Different seed lead to very different test result on the test set

When I trained my model several times with different seed setting. And I use 70% data for training, 30% data for testing. After training, test on the test set.

But different seed leads to very different test results, like the following:

seed: 41, 93, 142, 194, 245
test: 95%, 90%, 96.67%, 95%, 93.33%

The biggest difference is 6.67 %.

Can anyone help me and explain why? I’m very confused Because I think different seed should get similar results when using the same training data and test data.

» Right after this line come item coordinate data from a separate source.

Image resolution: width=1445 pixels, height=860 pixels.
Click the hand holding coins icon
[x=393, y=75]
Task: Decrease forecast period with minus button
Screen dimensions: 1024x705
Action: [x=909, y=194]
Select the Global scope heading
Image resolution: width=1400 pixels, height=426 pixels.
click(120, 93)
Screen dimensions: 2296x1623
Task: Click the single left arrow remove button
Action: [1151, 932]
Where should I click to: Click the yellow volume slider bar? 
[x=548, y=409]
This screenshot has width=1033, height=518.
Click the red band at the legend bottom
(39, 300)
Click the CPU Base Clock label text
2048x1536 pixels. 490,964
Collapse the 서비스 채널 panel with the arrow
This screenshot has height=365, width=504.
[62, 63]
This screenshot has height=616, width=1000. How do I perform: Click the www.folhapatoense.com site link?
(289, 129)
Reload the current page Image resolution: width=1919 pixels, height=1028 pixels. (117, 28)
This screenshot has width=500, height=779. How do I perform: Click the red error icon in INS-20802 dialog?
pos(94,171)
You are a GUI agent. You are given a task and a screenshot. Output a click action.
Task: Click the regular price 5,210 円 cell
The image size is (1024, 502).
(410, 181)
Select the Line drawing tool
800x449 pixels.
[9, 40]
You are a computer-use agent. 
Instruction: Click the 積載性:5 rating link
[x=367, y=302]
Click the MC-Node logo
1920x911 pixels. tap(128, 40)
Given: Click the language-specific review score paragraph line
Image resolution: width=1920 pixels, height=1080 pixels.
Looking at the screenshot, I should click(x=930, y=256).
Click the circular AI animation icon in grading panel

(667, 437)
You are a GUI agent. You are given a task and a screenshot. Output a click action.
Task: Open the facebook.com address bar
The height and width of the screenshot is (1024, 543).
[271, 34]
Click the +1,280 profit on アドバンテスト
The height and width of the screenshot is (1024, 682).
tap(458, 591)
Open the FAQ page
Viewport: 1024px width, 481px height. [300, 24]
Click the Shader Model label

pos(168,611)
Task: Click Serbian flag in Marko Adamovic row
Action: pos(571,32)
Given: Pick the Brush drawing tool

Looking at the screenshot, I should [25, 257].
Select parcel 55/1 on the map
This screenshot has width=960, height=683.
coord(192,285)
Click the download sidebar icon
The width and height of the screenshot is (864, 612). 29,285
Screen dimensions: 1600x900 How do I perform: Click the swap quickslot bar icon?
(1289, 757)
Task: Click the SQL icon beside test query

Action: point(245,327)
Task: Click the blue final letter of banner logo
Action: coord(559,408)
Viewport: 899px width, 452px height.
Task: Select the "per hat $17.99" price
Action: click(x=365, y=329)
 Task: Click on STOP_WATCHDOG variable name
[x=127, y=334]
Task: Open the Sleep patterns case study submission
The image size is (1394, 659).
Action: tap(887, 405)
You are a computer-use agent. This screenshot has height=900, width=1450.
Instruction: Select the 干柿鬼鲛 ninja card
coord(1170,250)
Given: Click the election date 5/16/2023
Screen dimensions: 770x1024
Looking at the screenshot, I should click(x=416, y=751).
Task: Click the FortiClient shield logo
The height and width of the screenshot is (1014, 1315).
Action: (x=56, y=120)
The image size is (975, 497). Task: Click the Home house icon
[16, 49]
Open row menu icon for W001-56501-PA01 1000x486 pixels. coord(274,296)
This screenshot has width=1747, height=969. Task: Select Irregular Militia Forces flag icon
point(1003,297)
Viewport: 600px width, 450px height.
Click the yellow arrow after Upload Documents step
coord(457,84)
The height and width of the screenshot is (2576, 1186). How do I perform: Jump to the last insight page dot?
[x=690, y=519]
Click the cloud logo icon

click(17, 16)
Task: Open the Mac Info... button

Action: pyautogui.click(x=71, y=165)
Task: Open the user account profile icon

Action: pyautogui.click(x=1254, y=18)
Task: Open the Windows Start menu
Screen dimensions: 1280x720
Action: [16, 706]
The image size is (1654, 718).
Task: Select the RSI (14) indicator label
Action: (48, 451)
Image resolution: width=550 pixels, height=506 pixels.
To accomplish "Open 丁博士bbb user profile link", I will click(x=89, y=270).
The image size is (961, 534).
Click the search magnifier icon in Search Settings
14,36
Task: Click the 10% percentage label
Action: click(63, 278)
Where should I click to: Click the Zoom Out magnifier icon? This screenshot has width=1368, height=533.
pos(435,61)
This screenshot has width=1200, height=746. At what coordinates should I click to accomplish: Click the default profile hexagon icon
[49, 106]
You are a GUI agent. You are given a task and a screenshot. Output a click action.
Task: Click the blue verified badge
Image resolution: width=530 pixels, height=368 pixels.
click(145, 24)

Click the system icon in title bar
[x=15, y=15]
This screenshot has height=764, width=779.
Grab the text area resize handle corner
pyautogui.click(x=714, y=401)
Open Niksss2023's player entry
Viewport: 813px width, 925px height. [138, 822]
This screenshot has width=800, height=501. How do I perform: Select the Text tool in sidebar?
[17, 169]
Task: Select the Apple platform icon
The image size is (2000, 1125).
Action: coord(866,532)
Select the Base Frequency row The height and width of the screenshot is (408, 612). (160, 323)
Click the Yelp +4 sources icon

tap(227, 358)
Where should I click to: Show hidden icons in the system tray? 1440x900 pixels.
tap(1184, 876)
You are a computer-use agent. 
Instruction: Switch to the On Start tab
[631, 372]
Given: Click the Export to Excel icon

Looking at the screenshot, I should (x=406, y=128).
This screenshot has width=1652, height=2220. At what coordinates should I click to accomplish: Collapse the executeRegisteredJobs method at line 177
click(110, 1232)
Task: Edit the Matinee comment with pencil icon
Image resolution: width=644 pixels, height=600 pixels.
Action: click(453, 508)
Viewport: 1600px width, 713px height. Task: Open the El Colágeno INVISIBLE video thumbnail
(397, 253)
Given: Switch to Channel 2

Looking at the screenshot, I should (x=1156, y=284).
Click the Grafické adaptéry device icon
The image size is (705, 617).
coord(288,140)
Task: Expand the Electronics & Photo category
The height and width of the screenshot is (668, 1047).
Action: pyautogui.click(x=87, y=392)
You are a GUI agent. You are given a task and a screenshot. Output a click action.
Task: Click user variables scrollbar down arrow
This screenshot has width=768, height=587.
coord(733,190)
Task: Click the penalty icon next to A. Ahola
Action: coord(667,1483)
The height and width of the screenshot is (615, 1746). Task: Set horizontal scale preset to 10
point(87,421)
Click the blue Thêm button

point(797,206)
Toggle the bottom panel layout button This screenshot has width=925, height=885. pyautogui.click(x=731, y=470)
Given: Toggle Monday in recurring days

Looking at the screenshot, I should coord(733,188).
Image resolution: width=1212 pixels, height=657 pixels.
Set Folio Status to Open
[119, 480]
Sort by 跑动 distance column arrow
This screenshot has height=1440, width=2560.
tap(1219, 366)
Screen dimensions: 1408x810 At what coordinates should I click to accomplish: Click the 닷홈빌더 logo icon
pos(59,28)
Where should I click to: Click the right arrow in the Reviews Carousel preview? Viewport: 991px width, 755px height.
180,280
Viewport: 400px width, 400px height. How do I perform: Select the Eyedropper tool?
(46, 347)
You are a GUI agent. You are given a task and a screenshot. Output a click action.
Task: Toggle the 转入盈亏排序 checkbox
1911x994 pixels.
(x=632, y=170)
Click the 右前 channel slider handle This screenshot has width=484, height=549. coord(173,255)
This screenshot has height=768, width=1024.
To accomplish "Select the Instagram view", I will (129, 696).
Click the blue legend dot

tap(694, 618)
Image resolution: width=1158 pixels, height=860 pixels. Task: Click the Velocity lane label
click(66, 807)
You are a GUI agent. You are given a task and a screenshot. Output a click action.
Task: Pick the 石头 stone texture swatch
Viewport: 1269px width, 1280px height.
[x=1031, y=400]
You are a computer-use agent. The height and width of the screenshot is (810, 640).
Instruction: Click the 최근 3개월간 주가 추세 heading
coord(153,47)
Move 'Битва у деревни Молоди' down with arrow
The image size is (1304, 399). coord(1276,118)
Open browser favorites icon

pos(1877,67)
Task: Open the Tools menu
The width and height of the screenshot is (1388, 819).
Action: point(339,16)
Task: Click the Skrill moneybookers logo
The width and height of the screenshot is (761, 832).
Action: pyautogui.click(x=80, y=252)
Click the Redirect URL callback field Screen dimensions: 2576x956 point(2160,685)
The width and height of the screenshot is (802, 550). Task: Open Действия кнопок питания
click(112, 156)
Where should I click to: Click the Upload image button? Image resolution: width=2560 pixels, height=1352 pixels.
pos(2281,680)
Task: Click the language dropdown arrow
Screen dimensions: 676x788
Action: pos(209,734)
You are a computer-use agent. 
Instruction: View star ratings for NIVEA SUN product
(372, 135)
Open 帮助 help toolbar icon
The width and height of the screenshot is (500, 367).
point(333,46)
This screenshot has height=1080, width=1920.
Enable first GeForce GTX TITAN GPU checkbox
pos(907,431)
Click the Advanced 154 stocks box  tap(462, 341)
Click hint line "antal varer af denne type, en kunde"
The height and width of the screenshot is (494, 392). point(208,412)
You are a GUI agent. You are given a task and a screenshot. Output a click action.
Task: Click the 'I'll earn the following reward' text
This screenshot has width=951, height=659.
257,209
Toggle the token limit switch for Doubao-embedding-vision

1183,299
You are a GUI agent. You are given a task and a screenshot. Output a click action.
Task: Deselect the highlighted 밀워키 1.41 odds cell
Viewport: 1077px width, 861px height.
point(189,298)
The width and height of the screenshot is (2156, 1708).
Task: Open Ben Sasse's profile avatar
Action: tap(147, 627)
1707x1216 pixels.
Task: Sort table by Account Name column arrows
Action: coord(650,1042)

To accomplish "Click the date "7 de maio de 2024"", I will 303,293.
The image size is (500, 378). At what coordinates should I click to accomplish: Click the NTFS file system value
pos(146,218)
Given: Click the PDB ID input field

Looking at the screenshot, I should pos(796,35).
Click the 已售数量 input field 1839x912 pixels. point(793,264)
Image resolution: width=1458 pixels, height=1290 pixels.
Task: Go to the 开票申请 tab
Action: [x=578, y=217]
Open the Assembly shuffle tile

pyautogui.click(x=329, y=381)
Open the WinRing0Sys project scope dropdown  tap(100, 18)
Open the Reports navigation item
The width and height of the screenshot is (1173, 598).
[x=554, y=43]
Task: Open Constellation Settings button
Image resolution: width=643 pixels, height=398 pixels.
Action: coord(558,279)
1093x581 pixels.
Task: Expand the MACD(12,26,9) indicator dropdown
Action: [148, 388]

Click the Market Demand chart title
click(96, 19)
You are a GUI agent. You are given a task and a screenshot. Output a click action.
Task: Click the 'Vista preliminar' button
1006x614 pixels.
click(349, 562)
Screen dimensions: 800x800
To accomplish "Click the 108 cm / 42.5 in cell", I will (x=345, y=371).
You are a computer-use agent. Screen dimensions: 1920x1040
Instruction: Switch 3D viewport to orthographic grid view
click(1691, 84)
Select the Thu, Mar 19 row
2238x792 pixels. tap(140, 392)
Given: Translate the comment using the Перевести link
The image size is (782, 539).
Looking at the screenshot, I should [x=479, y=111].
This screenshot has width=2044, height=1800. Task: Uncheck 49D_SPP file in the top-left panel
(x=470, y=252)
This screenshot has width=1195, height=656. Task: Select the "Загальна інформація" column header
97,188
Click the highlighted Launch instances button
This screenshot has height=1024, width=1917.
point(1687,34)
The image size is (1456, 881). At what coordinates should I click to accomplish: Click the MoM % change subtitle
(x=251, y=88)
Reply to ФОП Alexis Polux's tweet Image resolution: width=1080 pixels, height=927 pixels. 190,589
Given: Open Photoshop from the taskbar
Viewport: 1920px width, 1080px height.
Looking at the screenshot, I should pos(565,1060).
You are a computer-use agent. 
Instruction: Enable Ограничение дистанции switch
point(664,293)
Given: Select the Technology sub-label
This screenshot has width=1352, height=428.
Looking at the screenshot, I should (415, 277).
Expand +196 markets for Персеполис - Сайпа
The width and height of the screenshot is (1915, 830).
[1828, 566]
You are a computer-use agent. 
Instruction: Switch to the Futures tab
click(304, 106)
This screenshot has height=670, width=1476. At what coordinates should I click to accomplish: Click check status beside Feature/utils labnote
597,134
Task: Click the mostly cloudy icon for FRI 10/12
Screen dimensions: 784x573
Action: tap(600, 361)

I used this function for seed setting and I used CPU only:

def setup_seed(seed):

torch.manual_seed(seed)
torch.cuda.manual_seed_all(seed)
np.random.seed(seed)
random.seed(seed)
torch.backends.cudnn.deterministic = True
torch.backends.cudnn.benchmark = False

Thanks in advance.

A high variance in the final model performance points to an unstable training routine, which might come from different data splits, the model architecture, model initialization etc.

You could try to stabilize the training for different seeds by e.g. changing the parameter initialization or making sure the data split is stratified.
You should not pick the best result based on a specific seed. If you can’t stabilize the training, you could calculate the mean and stddev of the accuracy and report this instead.

Thank you very much! I will try your advice later.